CO2 and O2 dependence of PS II activity in C4 plants having genetically produced deficiencies in the C3 or C4 cycle

The CO2 dependence of rates of CO2 fixation (A) and photochemistry of PS II at 5, 15 and 30% O-2 were analyzed in the C-4 plant Amaranthus edulis having a C-4 cycle deficiency [phosphoenolpyruvate carboxylase (PEPC) mutants], and in the C-4 plant Flaveria bidentis having a C-3 cycle deficiency [Rubisco small subunit antisense (alpha SSU)]. In the wild type (WT) A. edulis and its heterozygous mutant having less than 50% WT PEPC activity there was a similar dependence of A and PS II photochemistry on varying CO2, although the CO2 saturated rates were 25% lower in heterozygous plants. The homozygous plants having less than 2% PEPC of the WT had significant levels of photorespiration at ambient levels of CO2 and required about 30 times ambient levels for maximum rates of A. Despite variation in the capacity of the Cs cycle, more than 91% of PS II activity was linearly associated with A under varying CO2 at 5, 15 and 30% O-2. However, the WT plant had a higher PS II activity per CO2 fixed under saturating CO2 than the homozygous mutant, which is suggested to be due to elimination of the C-4 cycle and its associated requirement for ATP from a Mehler reaction. In the alpha SSU F. bidentis plants, a decreased rate of A (35%) and PS II activity (33%) accompanied a decrease in Rubisco capacity.
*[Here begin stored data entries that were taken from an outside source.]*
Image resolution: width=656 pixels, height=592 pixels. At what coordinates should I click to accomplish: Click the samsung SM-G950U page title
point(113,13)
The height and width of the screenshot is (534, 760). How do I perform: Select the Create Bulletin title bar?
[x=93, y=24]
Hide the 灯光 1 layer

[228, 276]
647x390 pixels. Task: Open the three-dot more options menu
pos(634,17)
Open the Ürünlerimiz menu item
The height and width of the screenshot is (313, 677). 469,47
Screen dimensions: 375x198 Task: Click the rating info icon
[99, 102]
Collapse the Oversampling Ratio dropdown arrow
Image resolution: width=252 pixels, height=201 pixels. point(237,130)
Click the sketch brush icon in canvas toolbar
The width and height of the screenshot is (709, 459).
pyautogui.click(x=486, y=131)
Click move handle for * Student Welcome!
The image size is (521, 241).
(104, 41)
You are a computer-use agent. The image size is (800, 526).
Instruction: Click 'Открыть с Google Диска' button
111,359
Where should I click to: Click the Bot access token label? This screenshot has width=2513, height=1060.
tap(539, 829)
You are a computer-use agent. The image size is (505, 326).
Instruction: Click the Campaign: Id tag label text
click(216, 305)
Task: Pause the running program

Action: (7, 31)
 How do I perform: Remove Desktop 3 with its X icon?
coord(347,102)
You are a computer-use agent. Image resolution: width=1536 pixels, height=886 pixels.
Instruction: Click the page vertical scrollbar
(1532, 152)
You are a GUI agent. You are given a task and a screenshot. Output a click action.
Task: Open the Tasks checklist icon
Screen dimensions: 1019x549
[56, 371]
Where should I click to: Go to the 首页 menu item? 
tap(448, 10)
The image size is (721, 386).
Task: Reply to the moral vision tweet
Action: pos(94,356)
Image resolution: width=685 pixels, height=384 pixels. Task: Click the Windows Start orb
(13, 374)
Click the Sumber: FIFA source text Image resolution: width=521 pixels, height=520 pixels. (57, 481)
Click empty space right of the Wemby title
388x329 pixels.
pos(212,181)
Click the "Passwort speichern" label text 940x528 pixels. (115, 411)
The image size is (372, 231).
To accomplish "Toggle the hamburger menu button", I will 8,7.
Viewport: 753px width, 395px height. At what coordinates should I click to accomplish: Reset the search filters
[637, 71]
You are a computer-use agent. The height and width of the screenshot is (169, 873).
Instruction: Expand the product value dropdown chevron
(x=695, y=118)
There was some increase in alternative electron sinks at high CO2 when the C-3 cycle was constrained, which may be due to increased flux through the C-4 cycle via an ATP generating Mehler reaction. Nevertheless, even with constraints on the function of the C-4 or C-3 cycle by genetic modifications, analyses of CO2 response curves under varying levels of O-2 indicate that CO2 assimilation is the main determinant of PS II activity in C-4 plants.